═════ Exercise material

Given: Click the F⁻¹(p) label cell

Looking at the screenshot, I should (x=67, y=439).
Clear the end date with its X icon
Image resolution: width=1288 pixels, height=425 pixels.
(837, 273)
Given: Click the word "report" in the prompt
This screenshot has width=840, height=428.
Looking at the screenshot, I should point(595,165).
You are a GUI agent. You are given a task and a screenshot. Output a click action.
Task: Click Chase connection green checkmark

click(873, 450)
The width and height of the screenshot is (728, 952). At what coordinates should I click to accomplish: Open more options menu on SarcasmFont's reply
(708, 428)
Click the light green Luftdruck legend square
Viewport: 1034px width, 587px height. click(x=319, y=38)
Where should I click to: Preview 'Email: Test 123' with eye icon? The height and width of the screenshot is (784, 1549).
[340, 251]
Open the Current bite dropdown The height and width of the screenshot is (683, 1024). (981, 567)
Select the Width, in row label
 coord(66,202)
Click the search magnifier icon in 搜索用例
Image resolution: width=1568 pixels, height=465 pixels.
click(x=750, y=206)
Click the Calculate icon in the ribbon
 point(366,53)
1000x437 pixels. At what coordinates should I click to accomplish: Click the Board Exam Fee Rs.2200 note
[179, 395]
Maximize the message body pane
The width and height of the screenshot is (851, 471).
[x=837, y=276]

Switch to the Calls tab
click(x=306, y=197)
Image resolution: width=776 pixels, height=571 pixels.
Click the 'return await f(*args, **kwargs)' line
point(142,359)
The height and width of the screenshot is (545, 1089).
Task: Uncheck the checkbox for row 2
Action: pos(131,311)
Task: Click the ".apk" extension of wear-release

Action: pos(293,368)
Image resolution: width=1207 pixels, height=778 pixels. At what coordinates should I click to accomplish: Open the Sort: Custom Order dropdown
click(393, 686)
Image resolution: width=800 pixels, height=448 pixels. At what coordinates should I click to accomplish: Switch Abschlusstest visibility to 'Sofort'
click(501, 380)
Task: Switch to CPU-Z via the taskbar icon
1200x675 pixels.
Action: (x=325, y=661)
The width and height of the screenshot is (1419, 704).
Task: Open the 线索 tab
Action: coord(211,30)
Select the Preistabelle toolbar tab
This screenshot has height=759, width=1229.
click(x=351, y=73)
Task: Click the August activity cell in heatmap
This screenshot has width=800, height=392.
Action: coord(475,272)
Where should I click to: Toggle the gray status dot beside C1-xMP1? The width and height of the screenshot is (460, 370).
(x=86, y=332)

══════════

Work order:
Print out, without change, each line from the line holding "Click the 'return" to the final line of the material.

Answer to this exercise:
Click the 'return await f(*args, **kwargs)' line
point(142,359)
The height and width of the screenshot is (545, 1089).
Task: Uncheck the checkbox for row 2
Action: pos(131,311)
Task: Click the ".apk" extension of wear-release

Action: pos(293,368)
Image resolution: width=1207 pixels, height=778 pixels. At what coordinates should I click to accomplish: Open the Sort: Custom Order dropdown
click(393, 686)
Image resolution: width=800 pixels, height=448 pixels. At what coordinates should I click to accomplish: Switch Abschlusstest visibility to 'Sofort'
click(501, 380)
Task: Switch to CPU-Z via the taskbar icon
1200x675 pixels.
Action: (x=325, y=661)
The width and height of the screenshot is (1419, 704).
Task: Open the 线索 tab
Action: coord(211,30)
Select the Preistabelle toolbar tab
This screenshot has height=759, width=1229.
click(x=351, y=73)
Task: Click the August activity cell in heatmap
This screenshot has width=800, height=392.
Action: coord(475,272)
Where should I click to: Toggle the gray status dot beside C1-xMP1? The width and height of the screenshot is (460, 370).
(x=86, y=332)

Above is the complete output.